Thanks for the detailed description of your application. There is still one thing I would like to clarify though. If I understand correctly, your buffer will hold one sample of the 100 usec pattern and 49 samples of the 4900 usec pattern. What's still unclear is when and how you plan to change the buffer contents from one set of patterns to the next set of patterns in the sequence of 12. Do you plan to generate the 50 - 15000 samples with the same DO buffer while using the finite AO task as the clock source, rewrite the DO buffer to the next set of data after the AO task completes, restart the AO task, and continue to repeat this process, or do you plan to update the DO buffer throughout the 50 - 15000 sample generation?

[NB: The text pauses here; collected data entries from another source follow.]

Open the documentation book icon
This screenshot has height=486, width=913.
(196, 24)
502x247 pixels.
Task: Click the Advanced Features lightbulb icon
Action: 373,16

If it's the former, I would probably recommend not using change detection and instead use a correlated DI task to track progress. This eliminates the complexity of reading the TSG property on the DO task (which is always a moving target) and then trying to correlate that back to the data acquired through the DI task (which is also a moving target). It is more processing, but you're throughput requirements are fairly small so I don't think it should be that taxing on the system. If you still want to try change detection and are using the ao/SampleClock as the clock source of the DO, you can use the TSG property on the AO task instead. Since the AO task has dedicated counters for its timing engine, the TSG property for AO will reflect the number of points clocked out and not the number of samples written to the device. You'll still have to deal with the "snapshotting" problem, but at least you'll have eliminated the uncertainty of the device FIFO. I would caution you against trying to use the DO TSG property and just always substracting 2047 to compute the actual number of samples generated. The 2047 samples defines a window of uncertainty and not a fixed offset. While the driver will try to write data to the device anytime the device FIFO isn't full, whether it is able to do so or not is determined by the amount of traffic across the PCI bus. This means there can be anywhere from 0 - 2047 samples in the device FIFO at the time you read the property. One last thing to consider when using a continuous DO task with regeneration, if you plan to update the DO buffer while the clock isn't running and then restart the clock, you'll still have old data sitting in the device FIFO unless you first stop the task.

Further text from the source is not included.